What you will do:
Return each line of the data below that contains the string "Toggle".

Start of Available data

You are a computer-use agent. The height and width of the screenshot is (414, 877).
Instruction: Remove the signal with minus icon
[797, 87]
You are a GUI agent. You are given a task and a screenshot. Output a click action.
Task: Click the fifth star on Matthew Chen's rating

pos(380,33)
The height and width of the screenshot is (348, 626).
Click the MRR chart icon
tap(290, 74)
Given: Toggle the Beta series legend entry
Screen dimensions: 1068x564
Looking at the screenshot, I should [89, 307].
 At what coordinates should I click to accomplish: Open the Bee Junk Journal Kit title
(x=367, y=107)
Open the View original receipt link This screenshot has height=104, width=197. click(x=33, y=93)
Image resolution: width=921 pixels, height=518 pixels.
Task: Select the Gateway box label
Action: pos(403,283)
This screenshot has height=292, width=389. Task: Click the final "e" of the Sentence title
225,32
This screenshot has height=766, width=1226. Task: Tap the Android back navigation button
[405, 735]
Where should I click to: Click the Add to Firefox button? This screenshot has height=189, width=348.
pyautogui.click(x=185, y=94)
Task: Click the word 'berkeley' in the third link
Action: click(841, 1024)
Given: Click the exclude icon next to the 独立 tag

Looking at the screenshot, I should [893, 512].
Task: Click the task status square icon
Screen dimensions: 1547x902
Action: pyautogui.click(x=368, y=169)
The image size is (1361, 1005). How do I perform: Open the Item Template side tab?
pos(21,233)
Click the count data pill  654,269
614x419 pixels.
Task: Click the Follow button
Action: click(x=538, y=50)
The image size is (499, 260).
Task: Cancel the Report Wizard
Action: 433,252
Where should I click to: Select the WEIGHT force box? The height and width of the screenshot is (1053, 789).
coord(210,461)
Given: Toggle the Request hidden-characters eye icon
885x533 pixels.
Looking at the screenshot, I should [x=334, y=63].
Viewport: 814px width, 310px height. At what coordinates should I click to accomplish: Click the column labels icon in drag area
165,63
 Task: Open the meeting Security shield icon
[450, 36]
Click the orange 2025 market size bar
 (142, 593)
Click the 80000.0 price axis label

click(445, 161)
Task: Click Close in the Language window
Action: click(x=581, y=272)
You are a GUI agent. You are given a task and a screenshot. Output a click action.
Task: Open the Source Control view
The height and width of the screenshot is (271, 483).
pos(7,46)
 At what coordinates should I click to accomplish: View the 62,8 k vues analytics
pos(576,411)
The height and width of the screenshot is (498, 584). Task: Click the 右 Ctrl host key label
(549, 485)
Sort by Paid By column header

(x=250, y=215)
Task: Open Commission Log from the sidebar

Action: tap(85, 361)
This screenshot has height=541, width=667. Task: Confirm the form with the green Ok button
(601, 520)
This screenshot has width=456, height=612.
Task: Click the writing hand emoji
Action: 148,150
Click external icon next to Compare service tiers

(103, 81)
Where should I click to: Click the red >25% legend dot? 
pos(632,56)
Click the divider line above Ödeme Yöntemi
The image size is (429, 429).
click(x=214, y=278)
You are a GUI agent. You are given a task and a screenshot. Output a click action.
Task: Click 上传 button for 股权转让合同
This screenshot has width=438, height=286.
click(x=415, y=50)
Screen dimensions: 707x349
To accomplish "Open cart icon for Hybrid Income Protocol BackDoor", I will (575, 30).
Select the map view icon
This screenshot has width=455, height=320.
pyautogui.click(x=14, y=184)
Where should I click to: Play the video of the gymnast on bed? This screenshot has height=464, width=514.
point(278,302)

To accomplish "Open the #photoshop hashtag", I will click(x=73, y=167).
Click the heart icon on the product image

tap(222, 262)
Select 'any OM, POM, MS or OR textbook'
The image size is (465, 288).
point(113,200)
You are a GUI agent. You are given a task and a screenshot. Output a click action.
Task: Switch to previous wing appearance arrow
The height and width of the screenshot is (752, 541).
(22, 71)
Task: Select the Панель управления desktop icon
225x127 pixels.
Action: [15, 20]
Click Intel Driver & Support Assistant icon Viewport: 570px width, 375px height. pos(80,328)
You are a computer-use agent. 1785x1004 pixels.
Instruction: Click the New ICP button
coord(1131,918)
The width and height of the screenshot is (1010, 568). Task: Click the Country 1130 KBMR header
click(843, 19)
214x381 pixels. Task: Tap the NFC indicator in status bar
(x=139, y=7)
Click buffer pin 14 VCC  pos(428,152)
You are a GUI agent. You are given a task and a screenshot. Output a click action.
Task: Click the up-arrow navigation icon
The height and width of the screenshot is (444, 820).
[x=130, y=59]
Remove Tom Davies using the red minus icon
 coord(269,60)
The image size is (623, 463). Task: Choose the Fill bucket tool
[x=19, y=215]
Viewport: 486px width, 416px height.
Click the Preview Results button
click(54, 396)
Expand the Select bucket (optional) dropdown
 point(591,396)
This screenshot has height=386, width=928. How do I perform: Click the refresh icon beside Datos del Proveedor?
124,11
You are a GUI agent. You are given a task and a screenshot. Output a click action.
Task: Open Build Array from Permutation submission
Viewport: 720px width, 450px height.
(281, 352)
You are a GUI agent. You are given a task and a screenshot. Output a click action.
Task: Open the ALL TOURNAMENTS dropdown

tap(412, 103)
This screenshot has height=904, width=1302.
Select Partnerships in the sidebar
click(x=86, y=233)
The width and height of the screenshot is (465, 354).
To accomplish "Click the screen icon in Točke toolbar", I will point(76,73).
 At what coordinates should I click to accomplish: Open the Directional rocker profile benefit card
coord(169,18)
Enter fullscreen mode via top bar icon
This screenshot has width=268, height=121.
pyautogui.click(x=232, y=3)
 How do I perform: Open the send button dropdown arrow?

End of Available data

Response below:
Given: Toggle the Beta series legend entry
Given: Toggle the Request hidden-characters eye icon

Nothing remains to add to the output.